# hermaphrodite problem



## can.i.buz (Apr 26, 2008)

Ok, I admit, I'm a newbie but I've done a lot of studying. I went to a grow class that a local farmacy put on after I was well into flowering with 4 OG Kush plants and 2 super silver haze clones that I got at the Hollywood farmacy. The 2 ssh clones were twins. Beautiful and big. After vegging for 3 weeks they really seamed ready so I put one of them in 12/12 for flowering. She was in there for 5 weeks. Had a super growth spurt in fact I had to bend her because she was getting to close to the sodium light. After 6 weeks, I decided to put her in with her sister. Now they've both been in there for another 3 weeks. The one that I put in there second got bushy and the leaves looked more like a cross between the Kush and the SSH but the flowers were looking good. Yesterday after 4 weeks I noticed that the second one had gone hermie on me. I wasn't checking because that seemed impossible. I immediately took it out of the room, put on some gloves, got a razor blade and performed a sex change operation. This morning I saw that there were more so I gave up and cut it down. My questions are:
#1. Why did it go hermie.
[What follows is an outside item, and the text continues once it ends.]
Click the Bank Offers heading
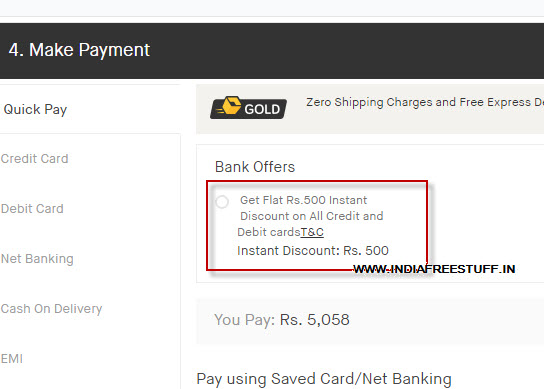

Same conditions in fact it had more veggie time which should have been a good thing. 
#2. How worried should I be about pollen?
#3. Should I hang and smoke the flowers on the hermie plant?

Thanks in advance for any help you can give this newbie. I've worked really hard and this is discouraging.


----------



## can.i.buz (Apr 26, 2008)

Anyone? I've been researching since yesterday and can't get any good answers. I even went into the farmacy and asked and they didn't have anything.


----------



## toolage (Apr 26, 2008)

are they feminised seeds?


----------



## can.i.buz (Apr 26, 2008)

no they are female clones that I got from the farmacy


----------



## blunted24/7 (Apr 26, 2008)

Well I know hermies can be made if the plants were stressed enough, maybe genetics from the mother plant could have caused it but if you got it from a dispensary then I would assume they would make sure that wasn't the case. As for the pollen I'm not sure about but I know you can smoke the hermie buds, sorry to hear about that and good luck with the other plants.


----------



## can.i.buz (Apr 26, 2008)

Thanks. The thing is, they had the exact same conditions. I think I shouldn't have different strains in the flower room.
I should have taken pictures but I was so surprised when I saw the seeds that I just started cutting them off as fast as I could and flushed them down the toilet!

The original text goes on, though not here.